I am thinking here of solutions that are developed on Open Standards / common platforms (eg J2EE) using common / standards based middleware and the XML family of technologies  to connect them together. Of course there is a risk that if you pick and choose lots of niche software that serves its job well then you can end up with a big mess of spaghetti integration and duplication.

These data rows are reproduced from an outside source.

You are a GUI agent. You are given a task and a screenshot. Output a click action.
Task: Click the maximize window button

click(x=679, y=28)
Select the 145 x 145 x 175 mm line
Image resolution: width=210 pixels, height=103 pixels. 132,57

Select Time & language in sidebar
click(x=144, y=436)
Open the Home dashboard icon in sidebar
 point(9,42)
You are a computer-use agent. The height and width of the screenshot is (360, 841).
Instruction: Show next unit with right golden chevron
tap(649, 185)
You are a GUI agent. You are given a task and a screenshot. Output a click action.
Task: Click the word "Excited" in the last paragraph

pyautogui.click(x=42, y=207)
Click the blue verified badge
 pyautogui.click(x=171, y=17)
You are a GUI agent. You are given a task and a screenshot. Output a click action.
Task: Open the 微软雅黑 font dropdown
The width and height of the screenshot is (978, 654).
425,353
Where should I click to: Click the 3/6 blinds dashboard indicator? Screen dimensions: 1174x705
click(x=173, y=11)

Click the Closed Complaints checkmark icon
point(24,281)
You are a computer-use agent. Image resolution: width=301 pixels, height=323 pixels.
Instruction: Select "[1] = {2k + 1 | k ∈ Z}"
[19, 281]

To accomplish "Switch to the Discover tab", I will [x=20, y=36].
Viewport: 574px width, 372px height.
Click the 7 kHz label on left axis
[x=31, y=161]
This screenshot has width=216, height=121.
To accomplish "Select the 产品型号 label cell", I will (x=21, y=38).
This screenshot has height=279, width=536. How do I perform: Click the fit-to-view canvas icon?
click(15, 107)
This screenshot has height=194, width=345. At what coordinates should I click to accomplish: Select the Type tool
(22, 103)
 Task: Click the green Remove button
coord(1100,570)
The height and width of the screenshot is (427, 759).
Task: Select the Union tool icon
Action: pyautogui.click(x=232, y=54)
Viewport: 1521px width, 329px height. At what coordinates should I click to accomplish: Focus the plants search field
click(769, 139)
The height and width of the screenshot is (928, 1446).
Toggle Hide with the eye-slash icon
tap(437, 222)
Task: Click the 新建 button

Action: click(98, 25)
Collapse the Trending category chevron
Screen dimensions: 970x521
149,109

But that is where effective Architecture, standards and Governance comes in; to keep things on the right track and aligned with business priorities.

Certainly the agile (iterative) methodology seems to be taking hold in larger companies, although waterfall still seems to be favoured in government – due to the perception that it will result in a fixed cost.  Unfortunately too often it doesn’t deliver successful results as its too rigid, ends up costing far more through cunning use by the vendor of change control and depending on the project the initial build can be as little as 10% of the total costs in any case.

What about the cloud? Isn’t that supposed to reduce costs…

I think many in the IT industry (well some vendors anyway) right now would argue that the answer to this is delivery via the cloud using a pay as you need it service based model (to get away from having to make the big upfront investment in hardware and licensing). I guess this is an option but I think most large businesses (who have the budgets for the larger IT projects) are looking at the cloud quite sceptically, waiting for it to mature beyond e-Commerce and online type applications and add the required security and reliability that is needed. Keeping things in their own data centre and exploiting virtualisation to optimise costs at the Infrastructure layer. Cloud as your Disaster Recovery (DR) / Data Archiving environment looks like one of the most compelling use case so far.

I am seeing some suggestions that organisations would like to adopt this approach in some areas (eg Integration). In fact one of the places I worked in the past built its own home grown ERP / eLearning platform on Open Source. In my current role we are looking at Open Source alternatives – particularly for Integration and Infrastructure glue.

Its interesting to see how the adoption of Open Source has matured – from just the Linux OS used for servers, Linux + Apache for static web moving towards LAMP and other Apache projects such as Tomcat etc even more so with “Web 2.0”. Data Integration / ETL is a big area for OSS – eg Talend, ActiveMQ, Glassfish. J2EE is a big success story too.

And of course now with Android OSS has finally come into contact with the casual end user (rather than the techies like me that run Linux on the desktop). This was brought home to me the other day when a completely non IT friend showed me his Motorola Xoom and was extolling its usability etc.

Interesting times. Wonder where OSS will infiltrate next? I guess the answer is probably wherever it can disrupt the marketplace in a engaging way for the consumer, or with a commercial model that is compelling to business/IT decision makers.